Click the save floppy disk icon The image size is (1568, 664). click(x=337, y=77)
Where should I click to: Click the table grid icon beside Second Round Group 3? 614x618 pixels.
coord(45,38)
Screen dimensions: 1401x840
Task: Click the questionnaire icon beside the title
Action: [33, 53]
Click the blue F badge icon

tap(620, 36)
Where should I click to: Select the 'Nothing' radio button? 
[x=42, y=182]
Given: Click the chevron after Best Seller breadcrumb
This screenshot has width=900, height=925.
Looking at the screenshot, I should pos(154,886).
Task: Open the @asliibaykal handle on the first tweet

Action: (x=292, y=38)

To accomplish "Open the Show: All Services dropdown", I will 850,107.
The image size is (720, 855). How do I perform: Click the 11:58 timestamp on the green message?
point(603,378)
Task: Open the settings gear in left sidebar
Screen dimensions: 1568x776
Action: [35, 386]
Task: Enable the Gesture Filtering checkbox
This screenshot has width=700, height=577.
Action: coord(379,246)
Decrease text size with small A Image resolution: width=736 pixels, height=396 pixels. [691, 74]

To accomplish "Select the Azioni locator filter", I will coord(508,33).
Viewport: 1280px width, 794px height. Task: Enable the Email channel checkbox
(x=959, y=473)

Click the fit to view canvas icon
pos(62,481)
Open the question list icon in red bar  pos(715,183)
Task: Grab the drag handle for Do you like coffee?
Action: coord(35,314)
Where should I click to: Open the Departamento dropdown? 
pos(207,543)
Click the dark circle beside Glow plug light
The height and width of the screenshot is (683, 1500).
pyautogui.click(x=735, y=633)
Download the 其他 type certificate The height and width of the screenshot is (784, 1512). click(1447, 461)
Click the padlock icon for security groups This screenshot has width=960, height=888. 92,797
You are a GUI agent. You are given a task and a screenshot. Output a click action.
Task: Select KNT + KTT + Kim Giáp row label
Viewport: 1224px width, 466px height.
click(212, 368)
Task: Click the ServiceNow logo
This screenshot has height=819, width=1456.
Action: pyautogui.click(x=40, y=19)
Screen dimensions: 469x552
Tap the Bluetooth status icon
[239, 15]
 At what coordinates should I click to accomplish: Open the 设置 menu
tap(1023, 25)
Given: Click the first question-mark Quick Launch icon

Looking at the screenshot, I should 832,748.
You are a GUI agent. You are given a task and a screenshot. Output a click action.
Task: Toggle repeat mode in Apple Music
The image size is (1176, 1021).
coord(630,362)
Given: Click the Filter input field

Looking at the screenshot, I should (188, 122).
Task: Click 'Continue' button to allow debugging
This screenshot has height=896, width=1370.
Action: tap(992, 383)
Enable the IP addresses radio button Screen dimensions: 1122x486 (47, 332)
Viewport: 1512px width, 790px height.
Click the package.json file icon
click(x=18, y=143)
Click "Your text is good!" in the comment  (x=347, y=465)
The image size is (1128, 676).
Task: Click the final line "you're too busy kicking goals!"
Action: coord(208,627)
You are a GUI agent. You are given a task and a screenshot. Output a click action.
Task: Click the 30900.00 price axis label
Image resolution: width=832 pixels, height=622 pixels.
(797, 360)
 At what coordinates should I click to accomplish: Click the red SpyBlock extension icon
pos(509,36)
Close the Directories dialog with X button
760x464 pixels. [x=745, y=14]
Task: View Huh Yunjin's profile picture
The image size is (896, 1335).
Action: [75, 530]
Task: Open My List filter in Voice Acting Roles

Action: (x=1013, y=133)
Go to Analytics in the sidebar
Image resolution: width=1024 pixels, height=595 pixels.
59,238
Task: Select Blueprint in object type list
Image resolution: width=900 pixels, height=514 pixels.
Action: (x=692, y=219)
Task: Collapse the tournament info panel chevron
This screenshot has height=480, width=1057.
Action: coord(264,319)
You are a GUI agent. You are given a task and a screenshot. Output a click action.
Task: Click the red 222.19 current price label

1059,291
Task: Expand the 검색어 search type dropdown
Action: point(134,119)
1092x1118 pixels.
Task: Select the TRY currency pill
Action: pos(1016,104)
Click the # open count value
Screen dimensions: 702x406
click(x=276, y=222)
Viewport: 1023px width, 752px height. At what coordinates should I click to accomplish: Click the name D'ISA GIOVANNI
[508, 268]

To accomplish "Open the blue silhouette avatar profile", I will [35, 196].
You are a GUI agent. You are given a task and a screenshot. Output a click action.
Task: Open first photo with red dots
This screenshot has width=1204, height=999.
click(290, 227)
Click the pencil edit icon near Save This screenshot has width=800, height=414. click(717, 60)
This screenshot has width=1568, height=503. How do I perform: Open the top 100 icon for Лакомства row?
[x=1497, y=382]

▶ _WHAT NEEDS TO BE DONE_:
Copy every record exactly as presented.

▶ _SOLUTION TO THIS EXERCISE_:
Click the save floppy disk icon The image size is (1568, 664). click(x=337, y=77)
Where should I click to: Click the table grid icon beside Second Round Group 3? 614x618 pixels.
coord(45,38)
Screen dimensions: 1401x840
Task: Click the questionnaire icon beside the title
Action: [33, 53]
Click the blue F badge icon

tap(620, 36)
Where should I click to: Select the 'Nothing' radio button? 
[x=42, y=182]
Given: Click the chevron after Best Seller breadcrumb
This screenshot has width=900, height=925.
Looking at the screenshot, I should pos(154,886).
Task: Open the @asliibaykal handle on the first tweet

Action: (x=292, y=38)

To accomplish "Open the Show: All Services dropdown", I will 850,107.
The image size is (720, 855). How do I perform: Click the 11:58 timestamp on the green message?
point(603,378)
Task: Open the settings gear in left sidebar
Screen dimensions: 1568x776
Action: [35, 386]
Task: Enable the Gesture Filtering checkbox
This screenshot has width=700, height=577.
Action: coord(379,246)
Decrease text size with small A Image resolution: width=736 pixels, height=396 pixels. [691, 74]

To accomplish "Select the Azioni locator filter", I will coord(508,33).
Viewport: 1280px width, 794px height. Task: Enable the Email channel checkbox
(x=959, y=473)

Click the fit to view canvas icon
pos(62,481)
Open the question list icon in red bar  pos(715,183)
Task: Grab the drag handle for Do you like coffee?
Action: coord(35,314)
Where should I click to: Open the Departamento dropdown? 
pos(207,543)
Click the dark circle beside Glow plug light
The height and width of the screenshot is (683, 1500).
pyautogui.click(x=735, y=633)
Download the 其他 type certificate The height and width of the screenshot is (784, 1512). click(1447, 461)
Click the padlock icon for security groups This screenshot has width=960, height=888. 92,797
You are a GUI agent. You are given a task and a screenshot. Output a click action.
Task: Select KNT + KTT + Kim Giáp row label
Viewport: 1224px width, 466px height.
click(212, 368)
Task: Click the ServiceNow logo
This screenshot has height=819, width=1456.
Action: pyautogui.click(x=40, y=19)
Screen dimensions: 469x552
Tap the Bluetooth status icon
[239, 15]
 At what coordinates should I click to accomplish: Open the 设置 menu
tap(1023, 25)
Given: Click the first question-mark Quick Launch icon

Looking at the screenshot, I should 832,748.
You are a GUI agent. You are given a task and a screenshot. Output a click action.
Task: Toggle repeat mode in Apple Music
The image size is (1176, 1021).
coord(630,362)
Given: Click the Filter input field

Looking at the screenshot, I should (188, 122).
Task: Click 'Continue' button to allow debugging
This screenshot has height=896, width=1370.
Action: tap(992, 383)
Enable the IP addresses radio button Screen dimensions: 1122x486 (47, 332)
Viewport: 1512px width, 790px height.
Click the package.json file icon
click(x=18, y=143)
Click "Your text is good!" in the comment  (x=347, y=465)
The image size is (1128, 676).
Task: Click the final line "you're too busy kicking goals!"
Action: coord(208,627)
You are a GUI agent. You are given a task and a screenshot. Output a click action.
Task: Click the 30900.00 price axis label
Image resolution: width=832 pixels, height=622 pixels.
(797, 360)
 At what coordinates should I click to accomplish: Click the red SpyBlock extension icon
pos(509,36)
Close the Directories dialog with X button
760x464 pixels. [x=745, y=14]
Task: View Huh Yunjin's profile picture
The image size is (896, 1335).
Action: [75, 530]
Task: Open My List filter in Voice Acting Roles

Action: (x=1013, y=133)
Go to Analytics in the sidebar
Image resolution: width=1024 pixels, height=595 pixels.
59,238
Task: Select Blueprint in object type list
Image resolution: width=900 pixels, height=514 pixels.
Action: (x=692, y=219)
Task: Collapse the tournament info panel chevron
This screenshot has height=480, width=1057.
Action: coord(264,319)
You are a GUI agent. You are given a task and a screenshot. Output a click action.
Task: Click the red 222.19 current price label

1059,291
Task: Expand the 검색어 search type dropdown
Action: point(134,119)
1092x1118 pixels.
Task: Select the TRY currency pill
Action: pos(1016,104)
Click the # open count value
Screen dimensions: 702x406
click(x=276, y=222)
Viewport: 1023px width, 752px height. At what coordinates should I click to accomplish: Click the name D'ISA GIOVANNI
[508, 268]

To accomplish "Open the blue silhouette avatar profile", I will [35, 196].
You are a GUI agent. You are given a task and a screenshot. Output a click action.
Task: Open first photo with red dots
This screenshot has width=1204, height=999.
click(290, 227)
Click the pencil edit icon near Save This screenshot has width=800, height=414. click(717, 60)
This screenshot has width=1568, height=503. How do I perform: Open the top 100 icon for Лакомства row?
[x=1497, y=382]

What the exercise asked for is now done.